Pop-up tissues are easier to grab than flat lying ones.
Substitute your face cloth with a wash glove or soft sponge. They are easier to use when your hands are weak or clumsy.
Turntables in the bathroom (or even your cupboards) will make items easy to retrieve.
Select and lay out your clothes at the end of each day. If you should need help with buttons or zippers you will get your family’s support before they all leave for work.
Use Velcro to replace buttons or other fasteners – close the existing button holes and work the button on top of this space. Then sew the fuzzy soft side of the Velcro on the underside of the “closed up” buttonhole, sew the other side of the Velcro where the button used to be and Voila!
Tube socks are easier to put on than socks shaped like a foot!
Have loops sewed on in the inside of each shock – use the loops to pull up your socks.
Rub the soles of new shoes with sandpaper or scrape the soles on uneven surfaces to prevent slipping.
Clip-on earrings or pierced earrings on a hook that do not need a back works best for clumsy hands.
If you battle to grip your pen/pencil, either wind a few elastic bands around the pen stopping just beneath the position where your fingers will rest, or buy pencil grips at Dischem.
Use Post Its royally! Stick them up to remember birthdays, appointments, or general reminders such as “dustbins Mondays”.
Have stickers made with your name, address and telephone number on to be used when you have to fill in forms or supply your information.
To remind yourself to take your medication first thing in the morning, put the pill bottle into your slipper.
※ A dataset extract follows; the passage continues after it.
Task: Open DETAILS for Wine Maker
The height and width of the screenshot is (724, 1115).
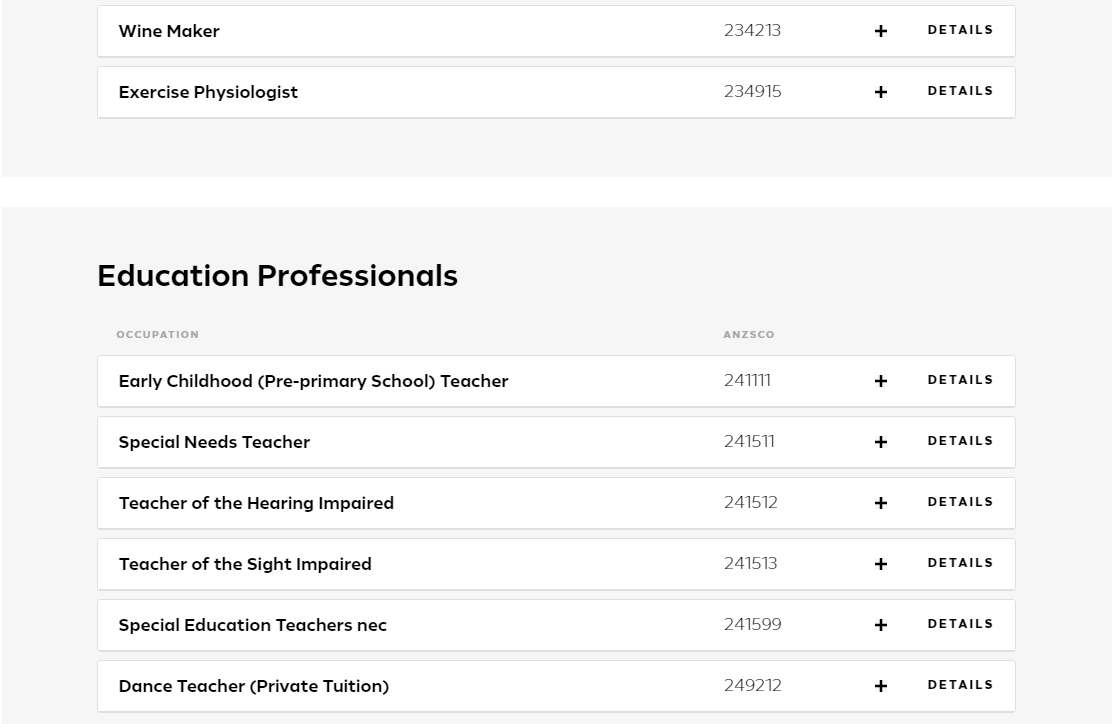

Before you can put on your slipper you need to remove the bottle!
A small spiral notebook with pen/pencil stuck into the spiral binding will help for short reminder and other notes.
When you are out and remember you have to do something when you get home, call yourself on the home phone and leave a reminder.
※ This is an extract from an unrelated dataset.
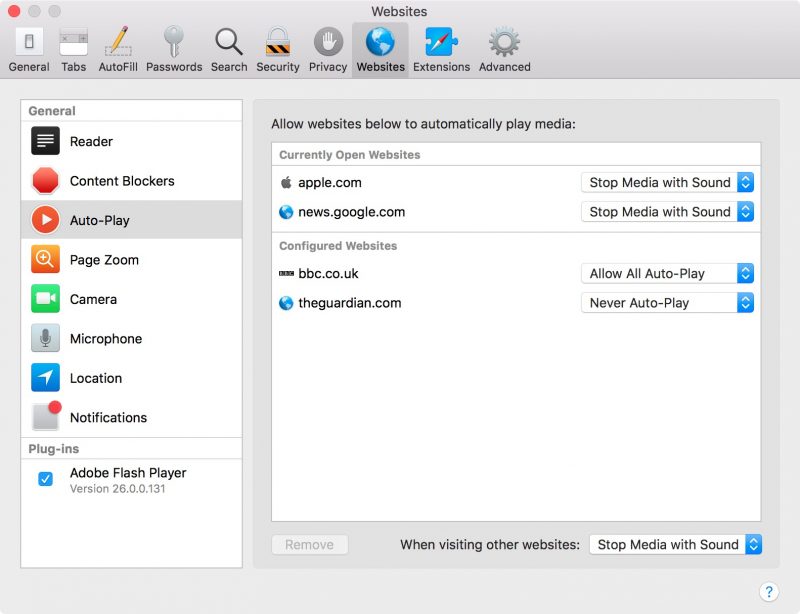
Task: Open the Privacy hand icon pane
Action: [x=327, y=49]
Have to take a number down and writing is a problem? Leave a calculator next to the phone and punch the number in so that you can write it down after the call. Clear the calculator after you wrote the number down.
I’M OKAY – YOU’RE OK!
Manage yourself and your MS well, and you will be in control of the situation.
If YOU are in control, it will put your family and/or caregivers at rest as well.
Keep the balance in your life right. Prioritise, eliminate, consolidate and streamline activities in all the aspects of your life.
You have to look after YOURSELF. Be sensible about time management; prioritise those things that are important to you and your family. Eliminate unnecessary and difficult tasks, rather delegate them. Give yourself permission to rest, do not feel guilty about putting your feet up, you will be rewarded the following day with adequate energy levels.
Stay healthy with a sensible diet. Eat regularly, eat right, snack with healthy foods, and do not skip meals.
Arrange your home to suit your own physical needs. Furniture placed in strategic locations can be helpful to lean on as you move from room to room.
Outsource when you need help. It is not a sign of weakness, rather excellent time and energy management.
Use technology! Get remote controls to open and close doors, switch lights off and on, cordless phones, speaker phones, answering machines…!! Too many to mention! Your PC is a good tool to organise your finances, keeping your records, keeping in contact with family and friends, etc. etc. If you are going to be more housebound, at least make it comfortable for yourself.
When shopping, use the trolley to lean on for stability and also as energy saver.
Have an open mind. Assistive tools/devices/gadgets can be expensive, but with a little bit of imagination and resourcefulness you can make your own “gadgets” to suit your pocket.